> **Records to process**:
•••••
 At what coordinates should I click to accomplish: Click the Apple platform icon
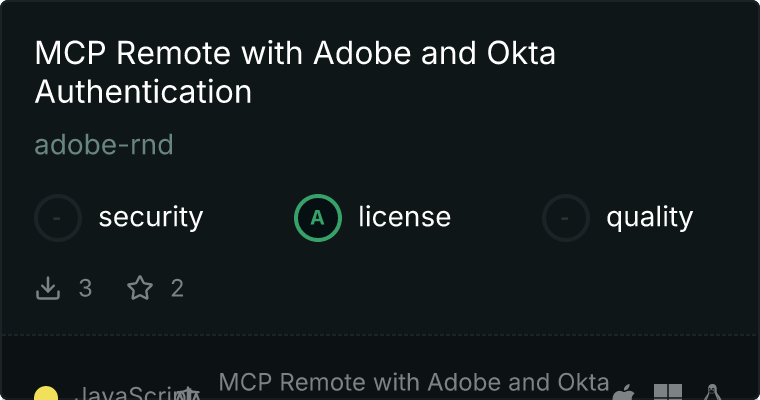pyautogui.click(x=623, y=393)
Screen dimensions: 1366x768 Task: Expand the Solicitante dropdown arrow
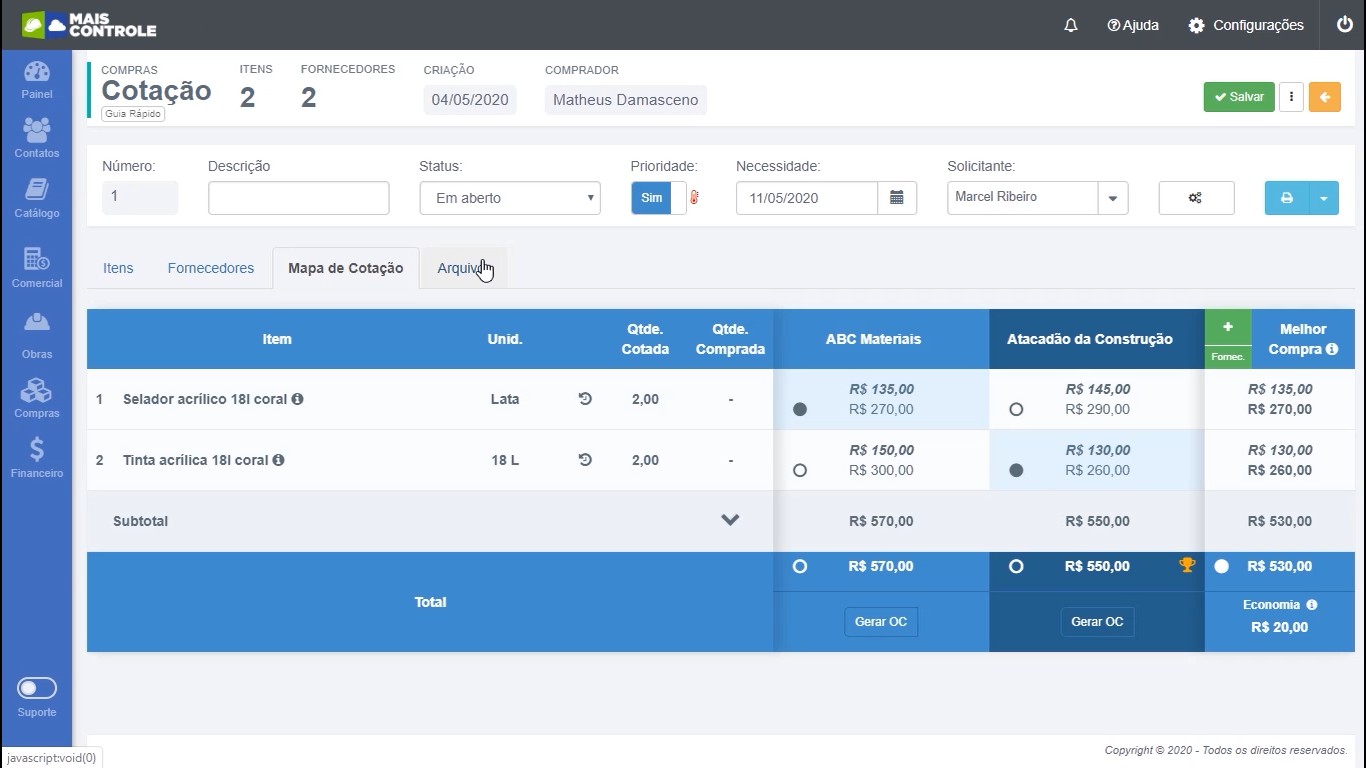tap(1113, 198)

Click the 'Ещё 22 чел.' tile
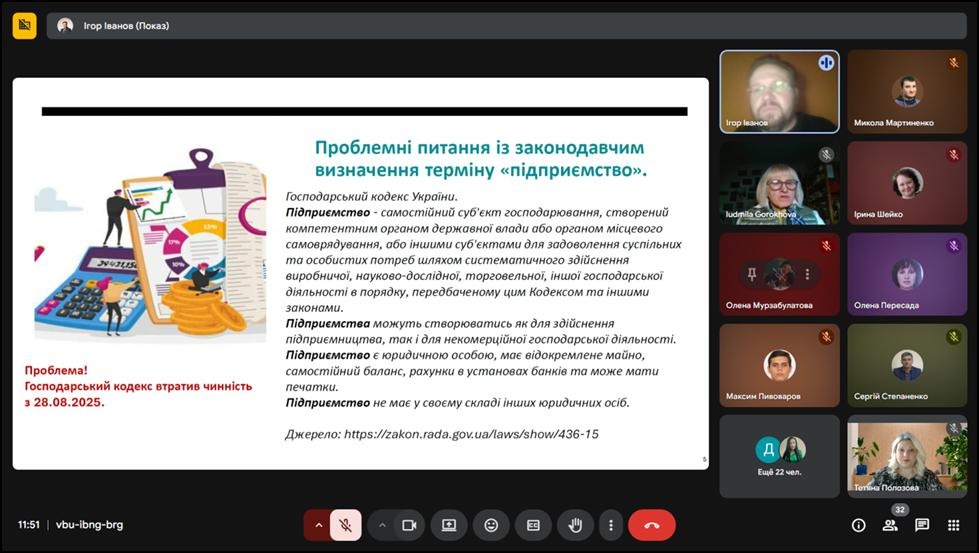[x=779, y=456]
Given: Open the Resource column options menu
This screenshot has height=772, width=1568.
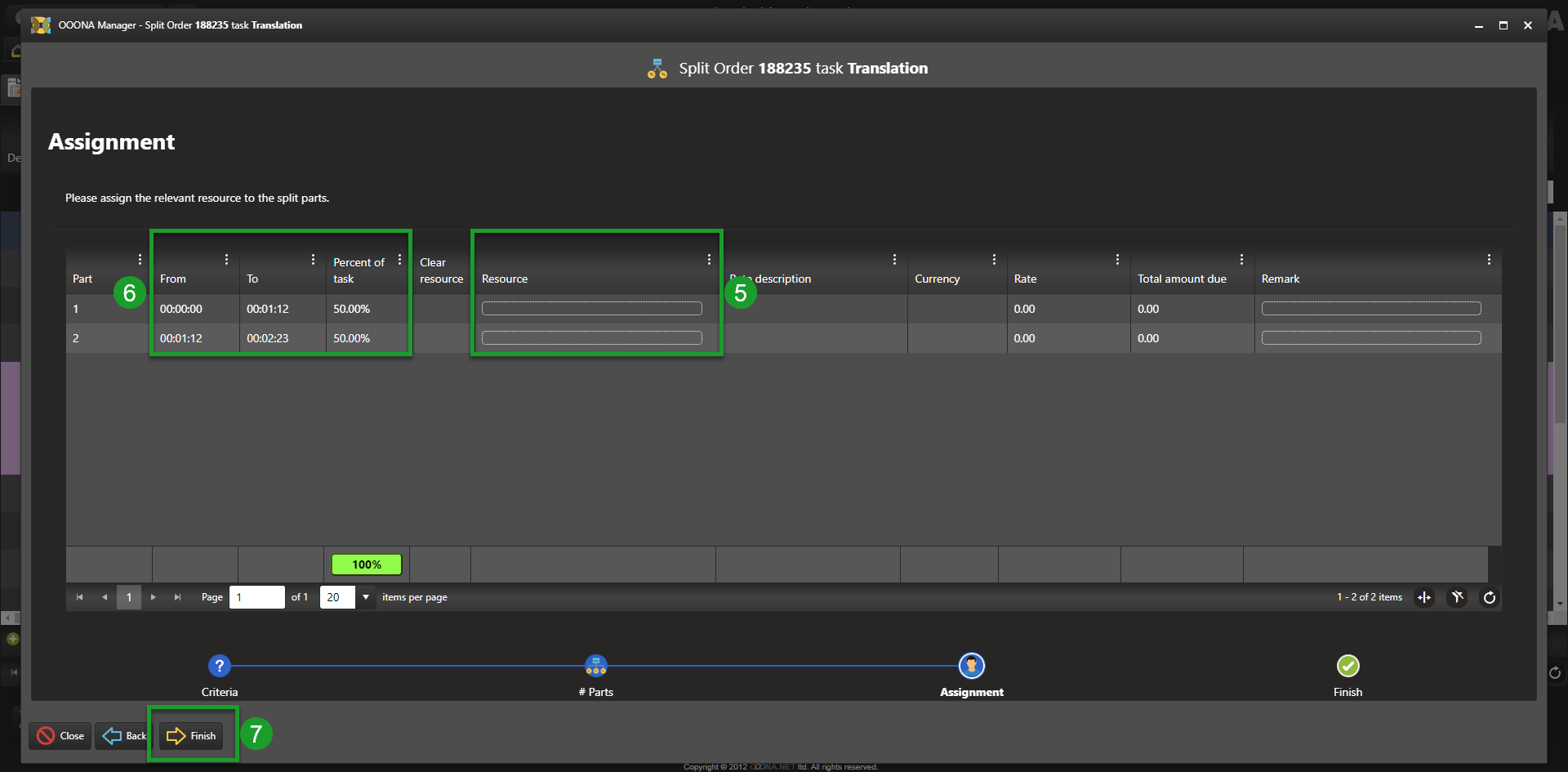Looking at the screenshot, I should tap(709, 260).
•••••
> **What is being asked**: Reproduce word for word the lines from the one containing "Click the 'Ещё 22 чел.' tile" through the last line of the rows, with both ends included. Leave the pictures out.

> **Written response**:
Click the 'Ещё 22 чел.' tile
[x=779, y=456]
Given: Open the Resource column options menu
This screenshot has height=772, width=1568.
Looking at the screenshot, I should tap(709, 260).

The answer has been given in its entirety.